/quickData

Generates Python dictionaries containing time-series data from the financial statements of US publicly traded companies.

Primary LanguagePythonGNU General Public License v3.0GPL-3.0

quickData

Installation

Prerequisites

Python 3.6 +
lxml
requests
fuzzy_wuzzy

Note earlier versions of python can be used if all f-strings in dataCreator.py are refactored to normal string concatenations. i.e. change some_function(f'example {string}') to some_function('example ' + string)

Installation Steps

To install simply run pip install -r requirements.txt, or alternatively:

  1. Download source files either manually or via git clone https://github.com/nikodevv/quickData
  2. Install requirements using pip
	pip install lxml
	pip install requests
	pip install fuzzywuzzy

API

Simply create an instance of Filings with a given company's CIK, and a Python object containing all of the company's financial statements will be generated. For example Snapchat's CIK is 1564408 (Snap Inc.), so a Filings object would be created as follows:

snapFilings = Filings(1564408)

Example (generating time series data of a financial statement)

To access the data in any SEC-filing table (example: Snap Inc's 2017 Income Statement), just call

custom_table = [] 
# custom_table[0] will be the row labels of income statement
custom_table.append(snapFiligns.row_labels['income'])
# custom_table[1] will be the values
custom_table.append(snapFilings.full_dict['2017Q3'][income])

print(custom_table[0][1] + ':' + custom_table[1][1])
# Revenue: 207937

print(custom_table[0][9] + ':' + custom_table[1][9])
# Loss from operations: -461827

Note: row_labels will not be an exact copy of the orignial statement's table rows because quickData creates and removes certain rows for the purposes of consolidating multiple time periods which may utilize inconsistent reporting methodologies.

Explanation of example

The company's time-series filings are stored in two objects. The first is a dictionary of lists containing the row labels (snapFilings.row_labels) of all 3 financial statements. These labels are similiar to those found in the original SEC filings. Each financial statement can be accessed by one of three keys: income returns income statement line items, balance returns balance sheet line items, and cfs returns cashflow statement line items (line items refers to accounts). For example, the row labels of Snapchat's quickData income statement can be accessed as follows:

snapFilings.row_labels['income']
> ['Income Statement [Abstract]', 'Revenue', 'Costs and expenses', 'Cost of revenue', 'Research and development', 'Sales and marketing', 'General and administrative', ...]
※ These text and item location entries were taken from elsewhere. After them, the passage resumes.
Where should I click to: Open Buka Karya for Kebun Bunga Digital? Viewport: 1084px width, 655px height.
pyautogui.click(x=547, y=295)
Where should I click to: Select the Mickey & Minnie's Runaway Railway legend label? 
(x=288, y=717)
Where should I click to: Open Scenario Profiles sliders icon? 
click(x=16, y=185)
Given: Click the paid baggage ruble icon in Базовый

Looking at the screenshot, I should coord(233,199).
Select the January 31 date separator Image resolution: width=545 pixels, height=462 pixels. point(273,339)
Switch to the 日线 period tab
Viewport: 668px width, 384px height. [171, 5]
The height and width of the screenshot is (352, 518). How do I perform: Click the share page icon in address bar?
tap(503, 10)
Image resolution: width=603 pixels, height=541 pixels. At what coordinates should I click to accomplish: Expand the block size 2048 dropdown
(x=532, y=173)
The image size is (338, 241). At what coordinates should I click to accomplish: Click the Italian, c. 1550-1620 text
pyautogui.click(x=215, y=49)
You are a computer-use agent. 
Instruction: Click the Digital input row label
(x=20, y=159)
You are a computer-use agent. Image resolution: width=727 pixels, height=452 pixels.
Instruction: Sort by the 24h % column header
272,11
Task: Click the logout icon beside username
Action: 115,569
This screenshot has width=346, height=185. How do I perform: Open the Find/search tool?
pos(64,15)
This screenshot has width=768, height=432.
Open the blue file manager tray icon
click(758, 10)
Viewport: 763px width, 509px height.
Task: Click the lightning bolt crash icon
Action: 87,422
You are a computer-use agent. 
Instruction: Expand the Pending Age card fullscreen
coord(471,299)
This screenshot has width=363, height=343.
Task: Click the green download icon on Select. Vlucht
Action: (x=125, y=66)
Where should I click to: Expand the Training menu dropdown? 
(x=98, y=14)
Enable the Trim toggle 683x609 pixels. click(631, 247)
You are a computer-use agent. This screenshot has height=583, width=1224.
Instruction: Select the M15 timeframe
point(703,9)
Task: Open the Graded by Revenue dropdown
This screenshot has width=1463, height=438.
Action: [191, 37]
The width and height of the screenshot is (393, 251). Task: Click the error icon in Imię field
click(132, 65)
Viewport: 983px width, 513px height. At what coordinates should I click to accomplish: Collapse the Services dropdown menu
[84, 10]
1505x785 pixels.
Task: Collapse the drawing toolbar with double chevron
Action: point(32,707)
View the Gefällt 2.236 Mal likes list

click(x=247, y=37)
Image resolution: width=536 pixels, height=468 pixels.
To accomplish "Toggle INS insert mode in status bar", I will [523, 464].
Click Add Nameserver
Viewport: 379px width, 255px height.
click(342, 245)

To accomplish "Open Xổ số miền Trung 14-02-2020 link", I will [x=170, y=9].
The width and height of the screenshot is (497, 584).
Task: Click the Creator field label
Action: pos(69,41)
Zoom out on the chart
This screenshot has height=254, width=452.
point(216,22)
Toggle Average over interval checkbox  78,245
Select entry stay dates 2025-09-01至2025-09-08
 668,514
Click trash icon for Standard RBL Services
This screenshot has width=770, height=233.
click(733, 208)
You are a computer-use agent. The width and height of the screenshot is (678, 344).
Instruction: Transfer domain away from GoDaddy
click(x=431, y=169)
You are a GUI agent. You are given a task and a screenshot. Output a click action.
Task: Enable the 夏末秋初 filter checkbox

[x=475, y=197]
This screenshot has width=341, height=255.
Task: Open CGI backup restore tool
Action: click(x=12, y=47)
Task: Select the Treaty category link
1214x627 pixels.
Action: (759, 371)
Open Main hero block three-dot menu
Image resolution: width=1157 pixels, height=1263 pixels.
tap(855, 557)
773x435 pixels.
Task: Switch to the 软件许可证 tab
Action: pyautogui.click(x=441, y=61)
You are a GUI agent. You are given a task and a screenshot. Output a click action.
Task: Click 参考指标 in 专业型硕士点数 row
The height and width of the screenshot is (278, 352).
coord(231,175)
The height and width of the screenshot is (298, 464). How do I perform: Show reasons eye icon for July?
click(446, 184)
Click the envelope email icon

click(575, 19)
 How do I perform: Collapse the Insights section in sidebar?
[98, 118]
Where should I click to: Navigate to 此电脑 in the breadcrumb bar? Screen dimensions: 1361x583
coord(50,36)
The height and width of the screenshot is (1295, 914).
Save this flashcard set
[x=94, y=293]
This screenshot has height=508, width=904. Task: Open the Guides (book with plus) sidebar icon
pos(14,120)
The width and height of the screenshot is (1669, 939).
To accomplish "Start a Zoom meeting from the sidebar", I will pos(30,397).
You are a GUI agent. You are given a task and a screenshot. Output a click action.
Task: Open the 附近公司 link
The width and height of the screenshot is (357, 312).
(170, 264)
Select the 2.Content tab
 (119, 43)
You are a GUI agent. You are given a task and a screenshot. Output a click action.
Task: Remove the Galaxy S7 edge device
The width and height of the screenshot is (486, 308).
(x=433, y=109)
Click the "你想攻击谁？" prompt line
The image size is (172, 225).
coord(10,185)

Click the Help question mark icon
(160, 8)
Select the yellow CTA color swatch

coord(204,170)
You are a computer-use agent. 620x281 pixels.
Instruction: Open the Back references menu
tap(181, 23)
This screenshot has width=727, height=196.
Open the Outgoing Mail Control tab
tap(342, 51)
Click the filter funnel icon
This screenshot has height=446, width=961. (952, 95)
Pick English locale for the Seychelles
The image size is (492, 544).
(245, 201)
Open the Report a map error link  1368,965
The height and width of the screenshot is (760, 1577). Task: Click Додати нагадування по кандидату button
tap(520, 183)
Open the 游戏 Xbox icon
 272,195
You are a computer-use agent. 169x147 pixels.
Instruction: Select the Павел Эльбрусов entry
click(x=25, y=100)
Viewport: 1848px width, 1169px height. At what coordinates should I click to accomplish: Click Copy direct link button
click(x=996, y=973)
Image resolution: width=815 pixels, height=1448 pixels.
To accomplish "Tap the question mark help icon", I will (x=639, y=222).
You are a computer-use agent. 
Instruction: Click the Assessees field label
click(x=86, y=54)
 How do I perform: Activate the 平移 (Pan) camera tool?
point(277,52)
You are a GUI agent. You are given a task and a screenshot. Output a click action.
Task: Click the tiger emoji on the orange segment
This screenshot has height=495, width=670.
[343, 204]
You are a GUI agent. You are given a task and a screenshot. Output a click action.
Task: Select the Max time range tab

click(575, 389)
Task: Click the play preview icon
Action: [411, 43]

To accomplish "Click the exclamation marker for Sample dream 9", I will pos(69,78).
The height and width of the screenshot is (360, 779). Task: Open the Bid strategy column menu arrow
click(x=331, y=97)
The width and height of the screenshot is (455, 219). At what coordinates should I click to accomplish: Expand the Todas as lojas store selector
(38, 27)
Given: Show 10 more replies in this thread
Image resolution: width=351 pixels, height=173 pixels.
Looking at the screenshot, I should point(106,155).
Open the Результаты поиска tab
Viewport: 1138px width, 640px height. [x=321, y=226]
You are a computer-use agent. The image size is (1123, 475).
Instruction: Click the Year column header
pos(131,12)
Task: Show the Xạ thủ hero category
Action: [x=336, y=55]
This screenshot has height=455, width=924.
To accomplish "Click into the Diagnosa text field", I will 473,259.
The row_labels are in 1:1 correspondace with the data columns corresponding to each time period. These data columns are called by snapFilings.full_dict. Together, row_labels and full_dict can create time-series financial statements.

Here is an example of what Snap Inc.'s full_dict looks like:

# snapFilings.full_dict = 
	{'2017Q1': {
		'balance': [...]
		'income' : [...]
		'cfs': [...]
		}
	'2017Q2': {
		'balance': [...]
		'income' : [...]
		'cfs': [...]
		}
	'2017Q1' : ...
	}

Where 2017Q1 refers to the first financial quarter of Snap Inc's 2017 financial year. Annual filings keys are of the following form: '2017FY'.

Disclaimer

The author assumes no responsibility or liability for any errors, inaccuracies, or omissions in the data generated or output by quickData, nor any responsibility or liability for investment or business descicions made on said data. The information provided by quickData is provided on an “as is” basis with no guarantees of completeness, accuracy, usefulness or timeliness.